What you should do
Could you retype exactly the lines running from the line with "This screenshot has height=460, width=554." to the end of the data, both included, and nothing else?

Stored data

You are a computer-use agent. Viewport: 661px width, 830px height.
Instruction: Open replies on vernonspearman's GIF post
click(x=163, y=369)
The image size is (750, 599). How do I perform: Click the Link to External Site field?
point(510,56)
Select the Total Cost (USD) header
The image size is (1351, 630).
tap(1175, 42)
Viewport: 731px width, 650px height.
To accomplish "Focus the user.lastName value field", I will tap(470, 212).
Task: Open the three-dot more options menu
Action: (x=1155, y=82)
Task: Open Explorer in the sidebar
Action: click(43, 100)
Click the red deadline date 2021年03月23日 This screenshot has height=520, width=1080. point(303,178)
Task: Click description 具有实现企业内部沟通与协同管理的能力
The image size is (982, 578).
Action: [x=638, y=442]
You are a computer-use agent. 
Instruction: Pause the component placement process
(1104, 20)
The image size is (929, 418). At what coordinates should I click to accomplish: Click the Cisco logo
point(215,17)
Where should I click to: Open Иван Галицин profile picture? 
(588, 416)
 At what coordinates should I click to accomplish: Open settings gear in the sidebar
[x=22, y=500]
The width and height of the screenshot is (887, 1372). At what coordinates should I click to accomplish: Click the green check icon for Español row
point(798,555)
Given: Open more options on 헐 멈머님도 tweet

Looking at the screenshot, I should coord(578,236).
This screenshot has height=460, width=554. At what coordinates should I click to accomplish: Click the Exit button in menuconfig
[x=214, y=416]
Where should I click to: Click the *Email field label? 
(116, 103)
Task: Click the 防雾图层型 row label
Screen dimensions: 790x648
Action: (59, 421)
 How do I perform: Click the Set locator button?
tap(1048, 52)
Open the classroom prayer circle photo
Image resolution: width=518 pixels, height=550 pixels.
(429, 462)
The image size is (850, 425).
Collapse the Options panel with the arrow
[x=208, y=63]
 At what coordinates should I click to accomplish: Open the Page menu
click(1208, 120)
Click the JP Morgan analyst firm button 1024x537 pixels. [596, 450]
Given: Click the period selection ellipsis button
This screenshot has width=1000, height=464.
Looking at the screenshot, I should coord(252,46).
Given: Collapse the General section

Response area
This screenshot has height=460, width=554. At what coordinates should I click to accomplish: Click the Exit button in menuconfig
[x=214, y=416]
Where should I click to: Click the *Email field label? 
(116, 103)
Task: Click the 防雾图层型 row label
Screen dimensions: 790x648
Action: (59, 421)
 How do I perform: Click the Set locator button?
tap(1048, 52)
Open the classroom prayer circle photo
Image resolution: width=518 pixels, height=550 pixels.
(429, 462)
The image size is (850, 425).
Collapse the Options panel with the arrow
[x=208, y=63]
 At what coordinates should I click to accomplish: Open the Page menu
click(1208, 120)
Click the JP Morgan analyst firm button 1024x537 pixels. [596, 450]
Given: Click the period selection ellipsis button
This screenshot has width=1000, height=464.
Looking at the screenshot, I should coord(252,46).
Given: Collapse the General section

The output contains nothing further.